** EXERCISE DATA follows **

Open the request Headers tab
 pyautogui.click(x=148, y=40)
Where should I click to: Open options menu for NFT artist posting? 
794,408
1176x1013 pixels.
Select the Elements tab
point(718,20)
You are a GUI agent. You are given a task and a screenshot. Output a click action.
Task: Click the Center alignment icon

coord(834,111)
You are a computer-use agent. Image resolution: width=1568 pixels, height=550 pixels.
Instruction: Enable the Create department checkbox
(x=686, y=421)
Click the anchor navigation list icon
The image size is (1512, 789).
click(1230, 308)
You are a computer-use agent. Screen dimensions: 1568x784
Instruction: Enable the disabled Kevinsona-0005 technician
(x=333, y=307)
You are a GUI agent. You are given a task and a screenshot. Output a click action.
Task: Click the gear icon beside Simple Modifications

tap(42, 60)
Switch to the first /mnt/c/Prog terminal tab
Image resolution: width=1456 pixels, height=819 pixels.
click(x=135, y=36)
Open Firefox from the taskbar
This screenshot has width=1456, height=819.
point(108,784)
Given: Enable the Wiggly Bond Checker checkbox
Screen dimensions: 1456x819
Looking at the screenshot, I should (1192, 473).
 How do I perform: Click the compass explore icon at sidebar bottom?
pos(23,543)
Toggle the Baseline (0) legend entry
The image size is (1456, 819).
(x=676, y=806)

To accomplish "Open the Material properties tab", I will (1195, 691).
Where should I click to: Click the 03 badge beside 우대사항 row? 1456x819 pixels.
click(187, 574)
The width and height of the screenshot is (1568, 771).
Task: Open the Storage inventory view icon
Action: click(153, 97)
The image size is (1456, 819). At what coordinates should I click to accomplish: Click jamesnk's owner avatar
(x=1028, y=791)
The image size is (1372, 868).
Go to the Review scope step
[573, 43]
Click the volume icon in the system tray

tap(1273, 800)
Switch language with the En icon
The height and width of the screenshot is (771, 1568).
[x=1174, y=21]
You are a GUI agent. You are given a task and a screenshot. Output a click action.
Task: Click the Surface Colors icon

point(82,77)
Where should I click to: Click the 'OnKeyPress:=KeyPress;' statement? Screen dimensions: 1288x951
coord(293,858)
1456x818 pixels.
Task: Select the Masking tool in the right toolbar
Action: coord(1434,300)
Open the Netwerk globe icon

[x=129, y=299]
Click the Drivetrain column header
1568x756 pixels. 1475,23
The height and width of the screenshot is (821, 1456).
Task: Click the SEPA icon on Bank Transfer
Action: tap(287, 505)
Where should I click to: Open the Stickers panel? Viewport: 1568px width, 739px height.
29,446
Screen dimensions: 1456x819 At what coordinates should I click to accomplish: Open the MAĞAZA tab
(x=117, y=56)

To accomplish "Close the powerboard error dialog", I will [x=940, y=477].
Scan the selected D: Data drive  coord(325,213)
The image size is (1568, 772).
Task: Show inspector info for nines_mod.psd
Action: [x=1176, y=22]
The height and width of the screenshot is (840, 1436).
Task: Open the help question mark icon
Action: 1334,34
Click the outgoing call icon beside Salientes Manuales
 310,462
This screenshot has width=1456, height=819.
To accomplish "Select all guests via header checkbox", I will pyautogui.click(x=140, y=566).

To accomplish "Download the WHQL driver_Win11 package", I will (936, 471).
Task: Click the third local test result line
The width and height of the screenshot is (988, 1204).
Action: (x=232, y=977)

** End of EXERCISE DATA **

GOAL OF THE EXERCISE
Every record listed above needs to be written out again exactly.

FINISHED EXERCISE
Open the request Headers tab
 pyautogui.click(x=148, y=40)
Where should I click to: Open options menu for NFT artist posting? 
794,408
1176x1013 pixels.
Select the Elements tab
point(718,20)
You are a GUI agent. You are given a task and a screenshot. Output a click action.
Task: Click the Center alignment icon

coord(834,111)
You are a computer-use agent. Image resolution: width=1568 pixels, height=550 pixels.
Instruction: Enable the Create department checkbox
(x=686, y=421)
Click the anchor navigation list icon
The image size is (1512, 789).
click(1230, 308)
You are a computer-use agent. Screen dimensions: 1568x784
Instruction: Enable the disabled Kevinsona-0005 technician
(x=333, y=307)
You are a GUI agent. You are given a task and a screenshot. Output a click action.
Task: Click the gear icon beside Simple Modifications

tap(42, 60)
Switch to the first /mnt/c/Prog terminal tab
Image resolution: width=1456 pixels, height=819 pixels.
click(x=135, y=36)
Open Firefox from the taskbar
This screenshot has width=1456, height=819.
point(108,784)
Given: Enable the Wiggly Bond Checker checkbox
Screen dimensions: 1456x819
Looking at the screenshot, I should (1192, 473).
 How do I perform: Click the compass explore icon at sidebar bottom?
pos(23,543)
Toggle the Baseline (0) legend entry
The image size is (1456, 819).
(x=676, y=806)

To accomplish "Open the Material properties tab", I will (1195, 691).
Where should I click to: Click the 03 badge beside 우대사항 row? 1456x819 pixels.
click(187, 574)
The width and height of the screenshot is (1568, 771).
Task: Open the Storage inventory view icon
Action: click(153, 97)
The image size is (1456, 819). At what coordinates should I click to accomplish: Click jamesnk's owner avatar
(x=1028, y=791)
The image size is (1372, 868).
Go to the Review scope step
[573, 43]
Click the volume icon in the system tray

tap(1273, 800)
Switch language with the En icon
The height and width of the screenshot is (771, 1568).
[x=1174, y=21]
You are a GUI agent. You are given a task and a screenshot. Output a click action.
Task: Click the Surface Colors icon

point(82,77)
Where should I click to: Click the 'OnKeyPress:=KeyPress;' statement? Screen dimensions: 1288x951
coord(293,858)
1456x818 pixels.
Task: Select the Masking tool in the right toolbar
Action: coord(1434,300)
Open the Netwerk globe icon

[x=129, y=299]
Click the Drivetrain column header
1568x756 pixels. 1475,23
The height and width of the screenshot is (821, 1456).
Task: Click the SEPA icon on Bank Transfer
Action: tap(287, 505)
Where should I click to: Open the Stickers panel? Viewport: 1568px width, 739px height.
29,446
Screen dimensions: 1456x819 At what coordinates should I click to accomplish: Open the MAĞAZA tab
(x=117, y=56)

To accomplish "Close the powerboard error dialog", I will [x=940, y=477].
Scan the selected D: Data drive  coord(325,213)
The image size is (1568, 772).
Task: Show inspector info for nines_mod.psd
Action: [x=1176, y=22]
The height and width of the screenshot is (840, 1436).
Task: Open the help question mark icon
Action: 1334,34
Click the outgoing call icon beside Salientes Manuales
 310,462
This screenshot has width=1456, height=819.
To accomplish "Select all guests via header checkbox", I will pyautogui.click(x=140, y=566).

To accomplish "Download the WHQL driver_Win11 package", I will (936, 471).
Task: Click the third local test result line
The width and height of the screenshot is (988, 1204).
Action: (x=232, y=977)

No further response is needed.